During the Season of Non-Violence, I invite you to pay particular attention to any negativity you send out before it comes back at you like a boomerang. I experienced this first hand one morning when we were rushing to get to an event on time. In a crabby mood, I fussed at the kids about their lack of preparation and the possibility of arriving late. The tension in the air escalated. I fumed in the kitchen, hurriedly throwing together ingredients for a dish to bring to the third event in a day with back-to-back activities. In a careless, not-at-all-mindful moment, I knocked over a can of olives, sending the liquid flying all over the floor and behind the stove.
I took a deep breath, recognizing that I had just magnetically attracted that experience into my morning. Like attracts like. My negativity had come back to me like a boomerang.
Pulling the stove out to the center of the room, I cleaned the floor and the wall behind the stove while imagining that I was cleaning the negativity from my aura. The day got brighter. On that specific day, I had to focus several times on mindfulness in the moment.
Some days require the extra mindful awareness to my responses. The fellow in the next car flips me off because he doesn’t like the way I am driving. Breathe. When I am mindful of being the change I want to see in the world, I send a boomerang for peace, “I hope the rest of your day goes better.” If I am not paying attention, or if I have already collected too much negativity in the day, I may boomerang negativity back at him – which will come back to me later.
I invite you to bring mindful awareness into your daily interactions. Are you sending a boomerang for peace or for violence?
While attending kids’ sporting events in the past few years, I have sometimes noticed adults yelling or speaking rudely to players or refs. My daughter and I commented on a poster at a kids’ basketball tournament, which read: “Remember, this is a game. The players are kids. The coaches are volunteers. The refs are human. This is not the NBA. Have Fun!” I invite you to be aware of the level of respect in your tone of voice at your kids’ sporting events. Are your comments contributing to hostility or to fun?
Today, I had the opportunity to talk with middle-schoolers about non-violence. Gossip presented as the hot topic. One student suggested that when she hears negative talk about a friend, she weighs what she knows about the person and chooses not to believe negativity. Another student says that she walks away from negative talk and will come back when her friends change the topic.
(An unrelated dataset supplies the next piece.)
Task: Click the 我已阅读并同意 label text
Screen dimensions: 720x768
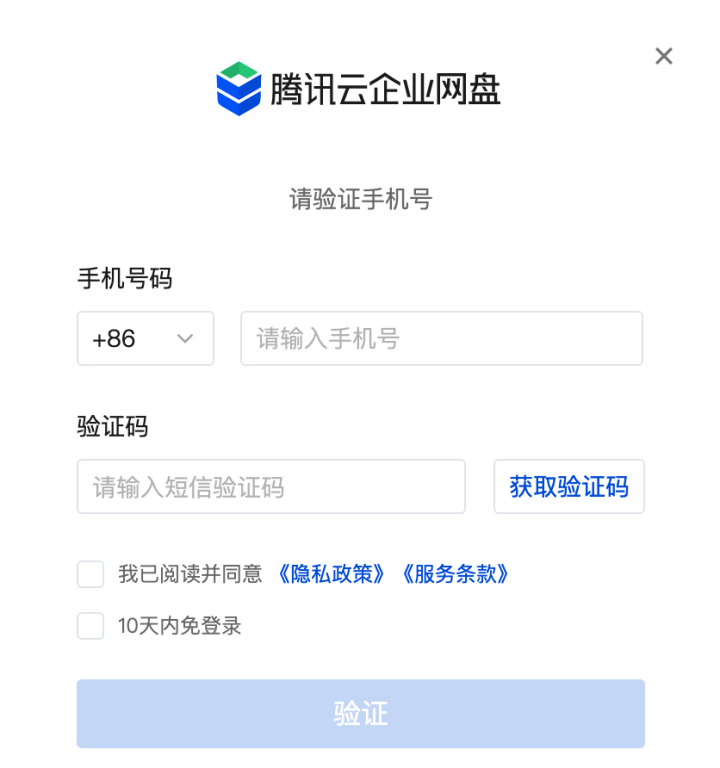Action: click(x=190, y=574)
A couple years ago, while assisting with two situations requiring conflict resolution among adults, we found that the root of the conflict started with miscommunications via electronic media. When volleying email and text messages back and forth, I invite you to be mindful of your intention. Others cannot hear your voice and may misinterpret your words. Misunderstandings over electronic communication can mess up relationships. When I get an email or text message that feels prickly to me, I try to communicate verbally in person or via phone call to sort out the underlying message.
Being the change I want to see in the world, as Ghandi urged, requires that I put mindfulness into practice in my daily life. It takes one set of skills to be mindful of my thoughts while sitting peacefully in meditation. Being mindful during daily interactions requires another set of skills. In what ways are your thoughts, words and actions contributing to peace or to violence? What is on the boomerang you are sending out today?